(Beginning of SUPPLIED DATA)

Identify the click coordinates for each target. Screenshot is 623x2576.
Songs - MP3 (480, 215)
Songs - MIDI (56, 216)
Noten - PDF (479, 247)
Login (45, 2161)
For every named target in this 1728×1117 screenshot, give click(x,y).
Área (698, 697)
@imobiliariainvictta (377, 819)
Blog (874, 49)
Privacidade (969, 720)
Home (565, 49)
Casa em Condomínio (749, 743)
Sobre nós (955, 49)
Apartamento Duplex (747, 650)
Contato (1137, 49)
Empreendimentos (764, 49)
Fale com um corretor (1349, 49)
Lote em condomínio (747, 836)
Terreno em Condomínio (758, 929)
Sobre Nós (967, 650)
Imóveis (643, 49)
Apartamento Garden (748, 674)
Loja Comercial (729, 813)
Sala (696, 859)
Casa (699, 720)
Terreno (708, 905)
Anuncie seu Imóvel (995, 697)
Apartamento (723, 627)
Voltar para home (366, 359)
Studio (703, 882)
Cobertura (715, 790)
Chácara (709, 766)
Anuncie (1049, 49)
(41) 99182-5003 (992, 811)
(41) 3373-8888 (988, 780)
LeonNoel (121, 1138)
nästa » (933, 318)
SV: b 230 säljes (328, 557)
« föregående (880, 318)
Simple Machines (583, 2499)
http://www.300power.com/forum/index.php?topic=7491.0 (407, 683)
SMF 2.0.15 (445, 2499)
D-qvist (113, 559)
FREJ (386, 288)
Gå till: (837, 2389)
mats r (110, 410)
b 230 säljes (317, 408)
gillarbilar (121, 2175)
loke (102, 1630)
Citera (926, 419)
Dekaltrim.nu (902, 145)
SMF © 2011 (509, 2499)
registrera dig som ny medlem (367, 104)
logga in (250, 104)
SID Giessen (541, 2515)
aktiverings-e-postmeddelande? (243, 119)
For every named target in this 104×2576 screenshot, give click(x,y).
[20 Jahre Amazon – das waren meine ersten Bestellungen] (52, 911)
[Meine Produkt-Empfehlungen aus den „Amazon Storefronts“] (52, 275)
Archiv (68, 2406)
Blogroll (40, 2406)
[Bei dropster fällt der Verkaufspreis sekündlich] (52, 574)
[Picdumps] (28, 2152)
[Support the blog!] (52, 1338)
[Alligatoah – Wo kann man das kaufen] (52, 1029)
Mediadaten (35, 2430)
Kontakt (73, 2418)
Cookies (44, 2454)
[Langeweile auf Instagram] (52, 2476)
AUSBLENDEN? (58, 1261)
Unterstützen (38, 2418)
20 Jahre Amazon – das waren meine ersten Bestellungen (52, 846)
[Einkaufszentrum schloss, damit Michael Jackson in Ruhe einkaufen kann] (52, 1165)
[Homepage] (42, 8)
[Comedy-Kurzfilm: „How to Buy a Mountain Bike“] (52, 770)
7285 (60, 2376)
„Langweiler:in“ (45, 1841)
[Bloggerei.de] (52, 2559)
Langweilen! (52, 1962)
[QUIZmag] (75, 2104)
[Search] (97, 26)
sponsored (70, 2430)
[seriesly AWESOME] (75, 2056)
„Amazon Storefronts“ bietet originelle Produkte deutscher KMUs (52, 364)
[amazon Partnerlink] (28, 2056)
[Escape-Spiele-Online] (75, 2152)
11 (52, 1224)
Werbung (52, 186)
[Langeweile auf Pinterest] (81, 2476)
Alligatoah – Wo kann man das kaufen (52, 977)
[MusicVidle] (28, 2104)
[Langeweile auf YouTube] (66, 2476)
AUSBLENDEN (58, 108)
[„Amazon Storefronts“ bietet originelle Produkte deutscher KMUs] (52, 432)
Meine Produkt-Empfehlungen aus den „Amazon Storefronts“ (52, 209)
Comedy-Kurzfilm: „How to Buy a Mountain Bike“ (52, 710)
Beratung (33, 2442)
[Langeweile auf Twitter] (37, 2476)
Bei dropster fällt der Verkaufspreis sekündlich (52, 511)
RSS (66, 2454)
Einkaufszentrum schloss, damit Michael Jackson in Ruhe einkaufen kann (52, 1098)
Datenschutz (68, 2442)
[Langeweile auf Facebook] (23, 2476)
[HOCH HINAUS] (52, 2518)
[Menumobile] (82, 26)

(End of SUPPLIED DATA)

EXERCISE GOAL >>
Taking the entries above, write out exactly each line from the one holding "mats r (110, 410)" to the one holding "[amazon Partnerlink] (28, 2056)", both included, and stop there.

OUTPUT BELOW >>
mats r (110, 410)
b 230 säljes (317, 408)
gillarbilar (121, 2175)
loke (102, 1630)
Citera (926, 419)
Dekaltrim.nu (902, 145)
SMF © 2011 (509, 2499)
registrera dig som ny medlem (367, 104)
logga in (250, 104)
SID Giessen (541, 2515)
aktiverings-e-postmeddelande? (243, 119)
For every named target in this 104×2576 screenshot, give click(x,y).
[20 Jahre Amazon – das waren meine ersten Bestellungen] (52, 911)
[Meine Produkt-Empfehlungen aus den „Amazon Storefronts“] (52, 275)
Archiv (68, 2406)
Blogroll (40, 2406)
[Bei dropster fällt der Verkaufspreis sekündlich] (52, 574)
[Picdumps] (28, 2152)
[Support the blog!] (52, 1338)
[Alligatoah – Wo kann man das kaufen] (52, 1029)
Mediadaten (35, 2430)
Kontakt (73, 2418)
Cookies (44, 2454)
[Langeweile auf Instagram] (52, 2476)
AUSBLENDEN? (58, 1261)
Unterstützen (38, 2418)
20 Jahre Amazon – das waren meine ersten Bestellungen (52, 846)
[Einkaufszentrum schloss, damit Michael Jackson in Ruhe einkaufen kann] (52, 1165)
[Homepage] (42, 8)
[Comedy-Kurzfilm: „How to Buy a Mountain Bike“] (52, 770)
7285 (60, 2376)
„Langweiler:in“ (45, 1841)
[Bloggerei.de] (52, 2559)
Langweilen! (52, 1962)
[QUIZmag] (75, 2104)
[Search] (97, 26)
sponsored (70, 2430)
[seriesly AWESOME] (75, 2056)
„Amazon Storefronts“ bietet originelle Produkte deutscher KMUs (52, 364)
[amazon Partnerlink] (28, 2056)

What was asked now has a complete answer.